- _Stored data_:

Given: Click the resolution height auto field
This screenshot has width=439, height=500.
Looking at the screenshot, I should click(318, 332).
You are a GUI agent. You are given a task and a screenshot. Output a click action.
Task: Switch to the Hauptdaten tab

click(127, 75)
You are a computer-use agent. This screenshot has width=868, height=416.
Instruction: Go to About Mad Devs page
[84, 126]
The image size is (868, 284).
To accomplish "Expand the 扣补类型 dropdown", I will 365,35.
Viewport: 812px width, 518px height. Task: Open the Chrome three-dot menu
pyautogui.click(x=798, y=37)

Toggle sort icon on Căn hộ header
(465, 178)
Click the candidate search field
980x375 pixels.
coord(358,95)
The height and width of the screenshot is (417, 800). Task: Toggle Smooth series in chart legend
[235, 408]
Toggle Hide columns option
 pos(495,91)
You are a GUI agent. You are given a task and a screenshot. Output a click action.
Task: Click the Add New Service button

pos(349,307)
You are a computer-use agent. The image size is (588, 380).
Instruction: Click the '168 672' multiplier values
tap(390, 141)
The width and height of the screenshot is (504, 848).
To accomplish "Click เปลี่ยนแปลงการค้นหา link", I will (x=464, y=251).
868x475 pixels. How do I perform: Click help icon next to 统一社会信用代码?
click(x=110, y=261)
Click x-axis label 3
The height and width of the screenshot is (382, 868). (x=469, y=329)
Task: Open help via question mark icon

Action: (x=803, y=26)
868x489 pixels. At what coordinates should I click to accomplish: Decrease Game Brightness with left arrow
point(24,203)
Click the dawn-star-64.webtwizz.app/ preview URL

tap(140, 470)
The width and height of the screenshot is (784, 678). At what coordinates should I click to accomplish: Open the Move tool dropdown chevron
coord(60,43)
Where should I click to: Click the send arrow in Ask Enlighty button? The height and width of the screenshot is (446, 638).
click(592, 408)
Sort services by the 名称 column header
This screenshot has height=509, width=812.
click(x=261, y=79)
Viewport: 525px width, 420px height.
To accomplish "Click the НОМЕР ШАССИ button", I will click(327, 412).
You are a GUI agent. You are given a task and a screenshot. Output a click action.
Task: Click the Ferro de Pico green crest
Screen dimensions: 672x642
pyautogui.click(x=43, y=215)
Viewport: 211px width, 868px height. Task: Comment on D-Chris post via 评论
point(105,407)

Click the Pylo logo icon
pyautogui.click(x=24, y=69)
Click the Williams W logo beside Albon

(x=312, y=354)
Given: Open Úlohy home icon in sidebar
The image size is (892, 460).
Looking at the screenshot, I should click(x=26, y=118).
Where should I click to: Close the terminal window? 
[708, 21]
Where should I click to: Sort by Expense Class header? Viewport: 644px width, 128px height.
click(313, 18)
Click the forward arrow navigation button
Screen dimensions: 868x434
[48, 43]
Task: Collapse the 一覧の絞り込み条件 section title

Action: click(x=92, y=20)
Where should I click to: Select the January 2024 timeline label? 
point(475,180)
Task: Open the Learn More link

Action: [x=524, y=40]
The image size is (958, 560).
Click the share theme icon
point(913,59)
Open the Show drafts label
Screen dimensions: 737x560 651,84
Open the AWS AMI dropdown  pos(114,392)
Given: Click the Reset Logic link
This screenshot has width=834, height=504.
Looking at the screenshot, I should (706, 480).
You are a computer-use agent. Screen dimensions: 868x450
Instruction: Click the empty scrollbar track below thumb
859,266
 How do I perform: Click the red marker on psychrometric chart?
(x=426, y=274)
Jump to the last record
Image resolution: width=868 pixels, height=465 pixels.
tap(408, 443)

- _Required action_: All entries given above should be transcribed exactly, with none omitted.

- _Answer to this exercise_:
Given: Click the resolution height auto field
This screenshot has width=439, height=500.
Looking at the screenshot, I should click(318, 332).
You are a GUI agent. You are given a task and a screenshot. Output a click action.
Task: Switch to the Hauptdaten tab

click(127, 75)
You are a computer-use agent. This screenshot has width=868, height=416.
Instruction: Go to About Mad Devs page
[84, 126]
The image size is (868, 284).
To accomplish "Expand the 扣补类型 dropdown", I will 365,35.
Viewport: 812px width, 518px height. Task: Open the Chrome three-dot menu
pyautogui.click(x=798, y=37)

Toggle sort icon on Căn hộ header
(465, 178)
Click the candidate search field
980x375 pixels.
coord(358,95)
The height and width of the screenshot is (417, 800). Task: Toggle Smooth series in chart legend
[235, 408]
Toggle Hide columns option
 pos(495,91)
You are a GUI agent. You are given a task and a screenshot. Output a click action.
Task: Click the Add New Service button

pos(349,307)
You are a computer-use agent. The image size is (588, 380).
Instruction: Click the '168 672' multiplier values
tap(390, 141)
The width and height of the screenshot is (504, 848).
To accomplish "Click เปลี่ยนแปลงการค้นหา link", I will (x=464, y=251).
868x475 pixels. How do I perform: Click help icon next to 统一社会信用代码?
click(x=110, y=261)
Click x-axis label 3
The height and width of the screenshot is (382, 868). (x=469, y=329)
Task: Open help via question mark icon

Action: (x=803, y=26)
868x489 pixels. At what coordinates should I click to accomplish: Decrease Game Brightness with left arrow
point(24,203)
Click the dawn-star-64.webtwizz.app/ preview URL

tap(140, 470)
The width and height of the screenshot is (784, 678). At what coordinates should I click to accomplish: Open the Move tool dropdown chevron
coord(60,43)
Where should I click to: Click the send arrow in Ask Enlighty button? The height and width of the screenshot is (446, 638).
click(592, 408)
Sort services by the 名称 column header
This screenshot has height=509, width=812.
click(x=261, y=79)
Viewport: 525px width, 420px height.
To accomplish "Click the НОМЕР ШАССИ button", I will click(327, 412).
You are a GUI agent. You are given a task and a screenshot. Output a click action.
Task: Click the Ferro de Pico green crest
Screen dimensions: 672x642
pyautogui.click(x=43, y=215)
Viewport: 211px width, 868px height. Task: Comment on D-Chris post via 评论
point(105,407)

Click the Pylo logo icon
pyautogui.click(x=24, y=69)
Click the Williams W logo beside Albon

(x=312, y=354)
Given: Open Úlohy home icon in sidebar
The image size is (892, 460).
Looking at the screenshot, I should click(x=26, y=118).
Where should I click to: Close the terminal window? 
[708, 21]
Where should I click to: Sort by Expense Class header? Viewport: 644px width, 128px height.
click(313, 18)
Click the forward arrow navigation button
Screen dimensions: 868x434
[48, 43]
Task: Collapse the 一覧の絞り込み条件 section title

Action: click(x=92, y=20)
Where should I click to: Select the January 2024 timeline label? 
point(475,180)
Task: Open the Learn More link

Action: [x=524, y=40]
The image size is (958, 560).
Click the share theme icon
point(913,59)
Open the Show drafts label
Screen dimensions: 737x560 651,84
Open the AWS AMI dropdown  pos(114,392)
Given: Click the Reset Logic link
This screenshot has width=834, height=504.
Looking at the screenshot, I should (706, 480).
You are a computer-use agent. Screen dimensions: 868x450
Instruction: Click the empty scrollbar track below thumb
859,266
 How do I perform: Click the red marker on psychrometric chart?
(x=426, y=274)
Jump to the last record
Image resolution: width=868 pixels, height=465 pixels.
tap(408, 443)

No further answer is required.